### Provided records
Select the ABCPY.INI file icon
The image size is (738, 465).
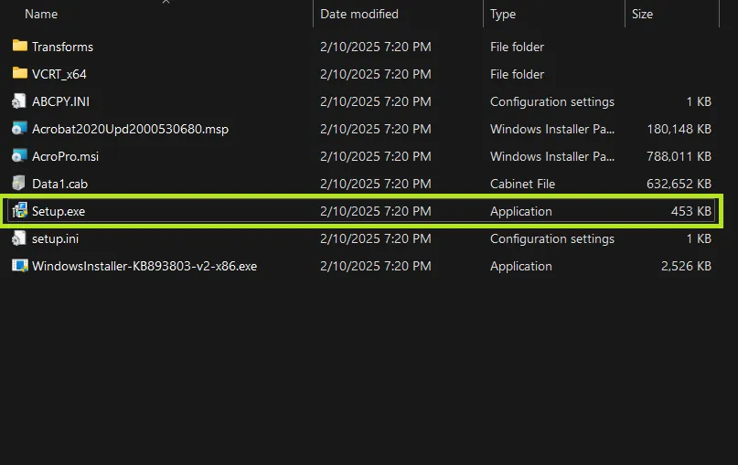(19, 101)
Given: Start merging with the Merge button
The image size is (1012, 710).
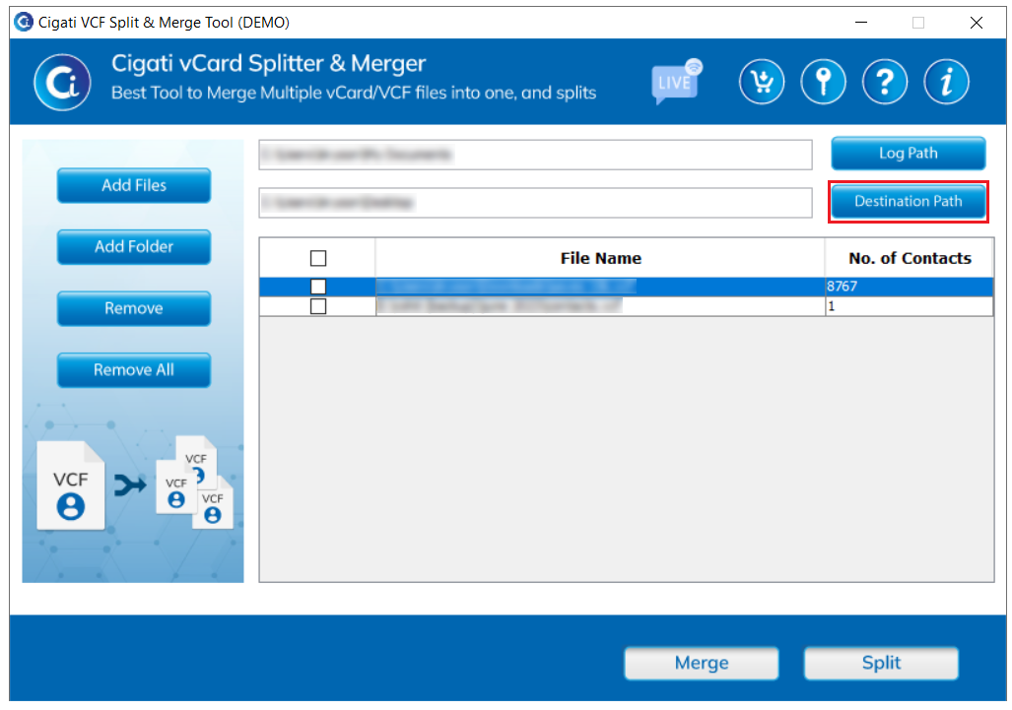Looking at the screenshot, I should [702, 663].
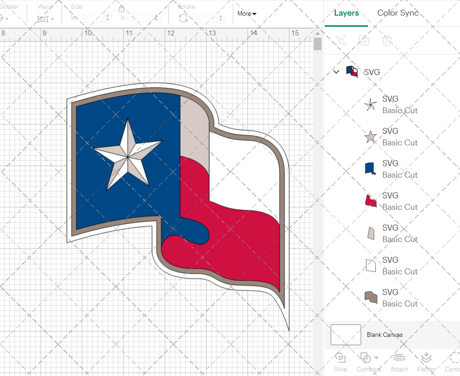Image resolution: width=460 pixels, height=376 pixels.
Task: Click the Flatten layers icon
Action: (x=426, y=358)
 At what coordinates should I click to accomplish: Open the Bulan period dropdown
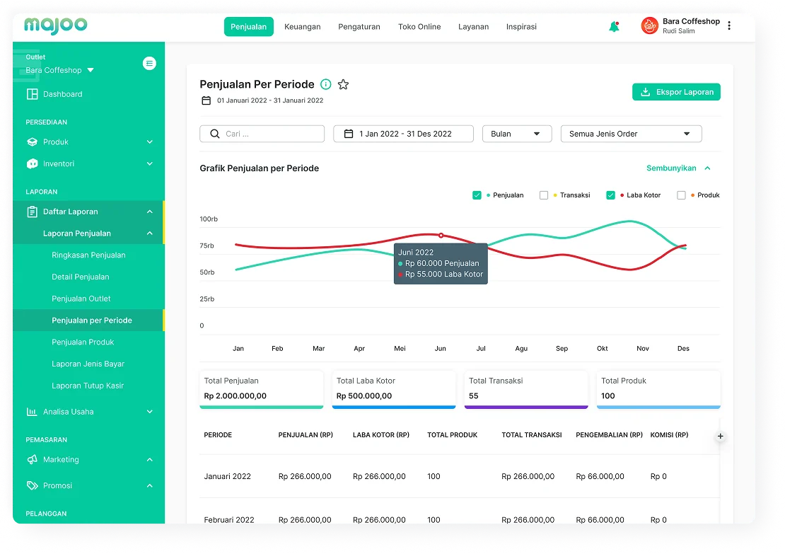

### Task details
Once the pictures are set aside, the remaining data must be transcribed exactly.

### Response area
Select the ABCPY.INI file icon
The image size is (738, 465).
(19, 101)
Given: Start merging with the Merge button
The image size is (1012, 710).
Looking at the screenshot, I should [702, 663].
Image resolution: width=460 pixels, height=376 pixels.
Task: Click the Flatten layers icon
Action: (x=426, y=358)
 At what coordinates should I click to accomplish: Open the Bulan period dropdown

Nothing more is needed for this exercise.